Регина проснулась на рассвете и, сбросив одеяло, подбежала к окну, отдернула портьеры, распахнула ставни, впуская в дом солнечный свет. Золотистый поток, становившийся все ярче и смелее, облил ее высокую хрупкую фигурку, пронизал кружева рубашки и, вливаясь сквозь тонкую кожу в ее тело, засветился изнутри, словно вместо крови в ее венах заструилось солнечное вино. Загорелись огнем рассыпавшиеся по плечам волосы, на кончиках ресниц заплясали яркие искорки, расплавленным золотом засияли глаза. Упиваясь теплом и светом, Регина набиралась сил перед своим первым появлением в Лувре. Сегодня она должна была положить Францию к своим ногам. Этот первый бой будет последним — либо она выиграет его и станет королевой Лувра, либо станет одной из многих, а это для всех Клермонов во все века было смерти подобно. Она не имела права на ошибку. К тому же Маргарита сказала ей по секрету, что граф де Бюсси уже выехал из Анжу и сегодня тоже появится при дворе. Регина должна была быть достойной его гордости, она не может его разочаровать. Ведь он никогда ее не видел, он ее совершенно не знает и, возможно, то, какое впечатление она сегодня произведет на него, будет решающим в их отношениях.

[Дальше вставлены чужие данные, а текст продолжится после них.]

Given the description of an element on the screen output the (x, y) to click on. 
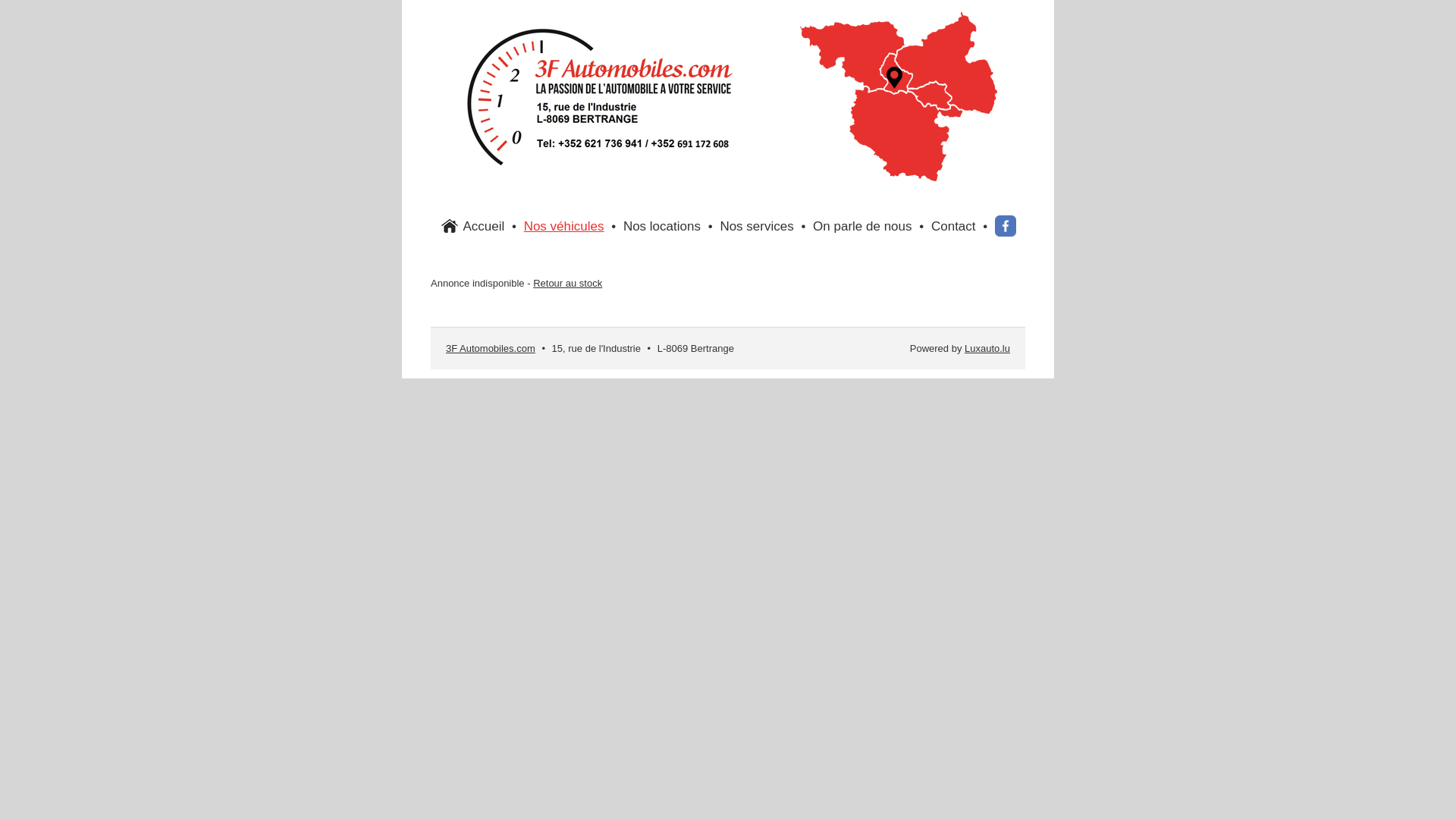
Nos locations Element type: text (661, 226)
3F Automobiles.com Element type: text (490, 348)
Retour au stock Element type: text (567, 282)
On parle de nous Element type: text (861, 226)
Nos services Element type: text (756, 226)
Contact Element type: text (953, 226)
Accueil Element type: text (483, 226)
Luxauto.lu Element type: text (987, 348)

А ещё ей хотелось взять реванш. Чтобы Луи раскаялся в том, что так долго не вспоминал о ней. Чтобы увидел: она не хуже тех придворных красавиц, которыми он восхищался, которым посвящал стихи.

"Моя жизнь — как тёмная ночь,

Если в ней нет света Вашей любви!" — вот что однажды он написал о Маргарите.

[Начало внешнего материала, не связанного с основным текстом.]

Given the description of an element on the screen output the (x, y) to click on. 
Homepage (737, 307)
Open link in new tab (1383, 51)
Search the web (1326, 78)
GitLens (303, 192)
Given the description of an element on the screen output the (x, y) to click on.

Эти слова раскалёнными угольями жгли сердце Регины, которой он ни разу за столько лет не написал ни единого слова в письме. Но она поклялась самой себе, что настанет время — и ей, Регине де Ренель, самые знаменитые поэты Франции будут посвящать свои стихи! И пусть тогда её брат умирает от стыда и раскаяния! Пусть знает, что она достойна быть его сестрой!